The mural was not in pristine condition. It was housed in the Municipal Auditorium for 68 years until it was removed in 2007 and reinstalled in the Neosho Newton County Library in 2008. While in the Municipal Auditorium, it was exposed to soot and cooking grease. A portion was cut out to make way for a vent. In 2021, the Neosho Arts Council engaged an art conservator to examine the mural and make a report regarding its treatment. The Council soliciting donations for the mural's restoration. In total, $15,000 was raised and the mural was clean and restored by a conservator in Kansas City. On November 29, 2022, the mural was official welcomed back at the Neosho Newton County Library with a public reception.

==Exhibitions==
- 1935: Fayetteville Daily Democrat Building. One man show in lobby.
- 1937: Kansas State Teachers College, Emporia. Group show of students of James H. FitzGerald of KCAI.
- 1937: Country Club Annual Art Fair. Marshall wins third prize in the watercolor division.
- 1937: Washington County (Arkansas) Fair.
- 1938: Mid-Western Art Gallery, Kansas City, Kansas.
- 1940: San Francisco Water Color Annual.
- 1940: Arkansas Water Color Society, Shreveport, Louisiana, State Capitol. Purchase prize for “Lost Grandeur."
- 1940: Midwestern Artists’ Exhibition. Kansas City Art Institute. Lithograph titled “The Once Had Leaves.”
- 1941: One-man show. University of Arkansas, Fayetteville.
- 1942: Midwestern Artists’ Exhibition. Kansas City Art Institute. “Colorado Landscape” lithograph.
- 1946: Seventh annual exhibition of the American Color Print Society, Print Club, Philadelphia. Marshall receives honorable mention for “Winter”.
- 1952: Terry National Art Exhibit. Dinner Key Auditorium, Miami, Florida.
- 1960: Sun Carnival Art Exhibit (El Paso, Texas). Entered “Winter” a lithograph from 1946.
- 1993: Under the Influence: the Students of Thomas Hart Benton. Albrecht-Kemper Art Museum, St. Joseph, Missouri.
- 2011: 15 Colorado Artists. Vance Kirkland Museum, Denver, Colorado.
- 2012: Colorado on Paper: Watercolors, Prints, and Drawings from the Moffett Collection. Albrecht-Kemper Art Museum, St. Joseph, Missouri. Included three works by Marshall: "Leadville, Colorado," "Christmas in Colorado," and "Litho Shop."
- 2021: Neosho Arts Council organized a lecture by Daniel Paul Morrison on Marshall and an exhibition of seven works by Marshall, at the Neosho Newton County Library, in Neosho, Missouri.
- 2022: Centennial Mural is reinstalled in the Neosho City County Library after a $15,000 restoration project.

==Public collections==
Works of art by Duard Marshall are held in a number of public collections.

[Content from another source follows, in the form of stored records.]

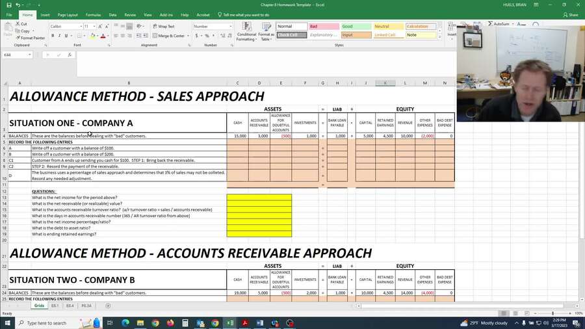Viewport: 585px width, 329px height.
Task: Open the Merge & Center dropdown arrow
Action: click(189, 36)
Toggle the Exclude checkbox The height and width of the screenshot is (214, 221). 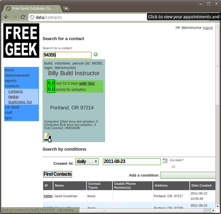[173, 166]
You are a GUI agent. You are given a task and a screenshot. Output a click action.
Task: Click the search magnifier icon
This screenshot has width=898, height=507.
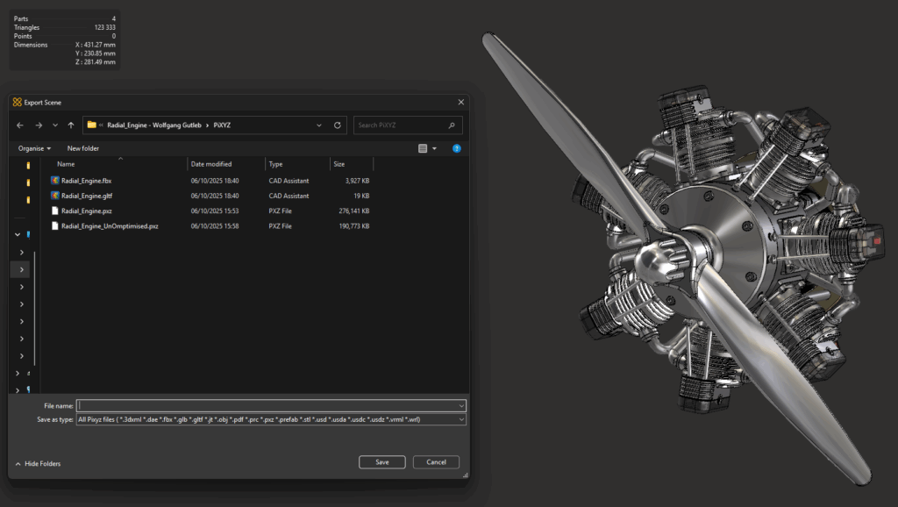pyautogui.click(x=452, y=125)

- The Neosho Newton County Library: Neosho, Missouri. 1 mural (commission 1939).
- The Longwell Museum of Crowder College: Neosho, Missouri. 1 watercolor, 1 handmade book with 8 lithographs (accessions 1981, 1988).
- The Wolfsonian-FIU: Miami, Florida. 6 prints (accessions in 1984, 1986, 1993).
- The Albrecht-Kemper Museum of Art: St. Joseph, Missouri. 1 lithograph (accession 1993).
- The National Gallery of Art: Washington, DC. 2 lithograph (accession 2008).
- The Kirkland Museum of Fine & Decorative Art: Denver, Colorado. 1 oil, 2 watercolors, 1 gouache, 1 ink on paper, 1 lithograph (accessions in 2009, 2011, 2012, 2021).
- The Denver Public Library: Denver, Colorado. 1 pen and ink on paper (accession 2018).
- The Ashby-Hodge Gallery of Central Methodist University: Fayette, Missouri. 1 watercolor and 1 woodcut (accession 1992), 1 tempera (accession 2018).